«Calcio e rugby: città in ginocchio»
L’AQUILA. L’indagine sull’indice di sportività 2018, pubblicata qualche mese fa su Il Sole 24 ore, fotografa «in modo impietoso la difficoltà che vive lo sport nel nostro territorio, relegando la...
L’AQUILA. L’indagine sull’indice di sportività 2018, pubblicata qualche mese fa su Il Sole 24 ore, fotografa «in modo impietoso la difficoltà che vive lo sport nel nostro territorio, relegando la provincia aquilana agli ultimi posti in Italia, esattamente al 94° posto su 107. A peggiorare il quadro in città, oltre la chiusura della piscina Verdeacqua e dello stadio Fattori, contribuiscono le vicende che vedono coinvolti i due sport a livello agonistico più seguiti, il calcio e il rugby». A parlare è il capogruppo del Pd Stefano Palumbo, che aggiunge: «Il calcio, che annovera nel suo palmares partecipazioni ad alto livello nel circuito professionistico, trova oggi difficoltà nell’affrontare persino un campionato di promozione, con i tifosi costretti a subentrare nella gestione della società. A destare più sconcerto però è sicuramente il rugby, che rischia, come dichiarato dal presidente dell’Unione rugby L’Aquila, di vedere la squadra cittadina militante in serie A chiudere i battenti. Eppure lo sport è tutto quello di cui la nostra città, affetta da una preoccupante disgregazione sociale dopo il sisma del 2009, avrebbe bisogno, una bandiera attorno a cui riunirsi nel segno della tanto invocata aquilanità, per cementare una coesione da tempo smarrita. Nel cantiere più grande d’Europa falliscono società sportive che hanno fatto la storia della città, trascinando con se una istituzione come il Convitto che nello sport agonistico trovava il suo principale bacino d’utenza. Mi chiedo cos’altro debba accadere per aprire una riflessione su un tema così importante. Non sfuggirà a nessuno, ad esempio, la condizione che vive il rugby, con i settori giovanili, sostenuti da volontari, manager, tecnici, società e famiglie che resistono, anzi crescono raccogliendo successi, mentre il rugby dei grandi, che dovrebbe trovare sostegno nel tessuto produttivo cittadino, muore lentamente. La classe imprenditoriale è lontana dalla città, ne vive gli appalti ma non la socialità».

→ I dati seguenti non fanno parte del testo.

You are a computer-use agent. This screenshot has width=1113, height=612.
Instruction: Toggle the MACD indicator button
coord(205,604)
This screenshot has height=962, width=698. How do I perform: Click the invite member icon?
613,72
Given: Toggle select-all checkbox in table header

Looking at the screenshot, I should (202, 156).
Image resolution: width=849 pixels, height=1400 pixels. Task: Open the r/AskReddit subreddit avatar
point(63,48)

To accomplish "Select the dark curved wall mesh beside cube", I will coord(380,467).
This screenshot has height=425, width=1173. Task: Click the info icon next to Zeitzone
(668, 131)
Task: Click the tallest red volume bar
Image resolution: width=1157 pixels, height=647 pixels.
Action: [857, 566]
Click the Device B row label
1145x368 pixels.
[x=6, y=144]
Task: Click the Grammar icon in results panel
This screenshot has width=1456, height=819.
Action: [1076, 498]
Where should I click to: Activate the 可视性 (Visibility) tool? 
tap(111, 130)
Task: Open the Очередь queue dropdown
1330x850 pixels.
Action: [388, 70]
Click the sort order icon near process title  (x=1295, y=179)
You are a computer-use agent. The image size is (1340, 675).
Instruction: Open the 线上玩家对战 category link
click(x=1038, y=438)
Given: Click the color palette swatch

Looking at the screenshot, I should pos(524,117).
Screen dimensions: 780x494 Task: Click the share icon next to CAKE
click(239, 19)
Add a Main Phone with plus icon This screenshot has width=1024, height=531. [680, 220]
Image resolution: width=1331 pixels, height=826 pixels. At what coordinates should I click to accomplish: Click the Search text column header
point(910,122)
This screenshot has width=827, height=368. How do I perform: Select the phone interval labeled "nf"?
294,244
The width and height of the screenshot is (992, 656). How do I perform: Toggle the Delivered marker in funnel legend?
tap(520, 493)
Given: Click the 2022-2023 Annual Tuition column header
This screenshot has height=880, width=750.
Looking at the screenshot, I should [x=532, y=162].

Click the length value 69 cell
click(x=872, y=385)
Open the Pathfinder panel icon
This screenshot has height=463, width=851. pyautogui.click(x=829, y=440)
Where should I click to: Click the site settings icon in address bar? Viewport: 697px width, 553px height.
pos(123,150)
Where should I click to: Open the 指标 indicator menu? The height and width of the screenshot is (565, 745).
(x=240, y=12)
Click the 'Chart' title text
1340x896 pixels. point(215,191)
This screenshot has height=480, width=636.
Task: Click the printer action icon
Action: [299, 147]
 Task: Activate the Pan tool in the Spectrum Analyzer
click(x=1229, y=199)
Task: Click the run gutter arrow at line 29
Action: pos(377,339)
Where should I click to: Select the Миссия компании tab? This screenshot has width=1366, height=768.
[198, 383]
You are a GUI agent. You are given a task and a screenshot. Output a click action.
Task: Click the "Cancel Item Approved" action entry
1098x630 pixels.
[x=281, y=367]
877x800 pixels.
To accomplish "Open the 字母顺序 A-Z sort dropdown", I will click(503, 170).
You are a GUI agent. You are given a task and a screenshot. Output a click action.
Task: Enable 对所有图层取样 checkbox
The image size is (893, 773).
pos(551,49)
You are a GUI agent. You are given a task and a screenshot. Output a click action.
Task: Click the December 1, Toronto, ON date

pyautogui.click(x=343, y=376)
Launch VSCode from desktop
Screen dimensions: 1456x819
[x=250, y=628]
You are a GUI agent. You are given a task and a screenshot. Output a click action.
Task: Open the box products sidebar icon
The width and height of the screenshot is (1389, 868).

Ma per Palumbo «non basta prenderne atto, occorre provare a capirne anche le cause. Probabilmente quello che manca è un patto sociale, un accordo attraverso cui individuare un reciproco vantaggio nell’ambito del perseguimento di un obiettivo comune, il benessere sociale nella nostra città. Nel piccolo è quello che, sempre nel rugby, si è riuscito a fare a Paganica. Potrei puntare il dito contro chi, al governo comunale e regionale, non va oltre il conferimento di meritati riconoscimenti istituzionali a chi riesce ad ottenere importanti affermazioni personali in ambito sportivo. Preferisco invece porre loro alcune domande: siamo interessati a far restare i giovani in città, oppure li formiamo al meglio per farli andare via? Possiamo come politici e amministratori andare oltre il gioco delle parti e chiamare alle proprie responsabilità sociali tutti gli attori del territorio? Le risposte che la città merita sono fin troppo scontate, tocca solo a noi renderle concrete».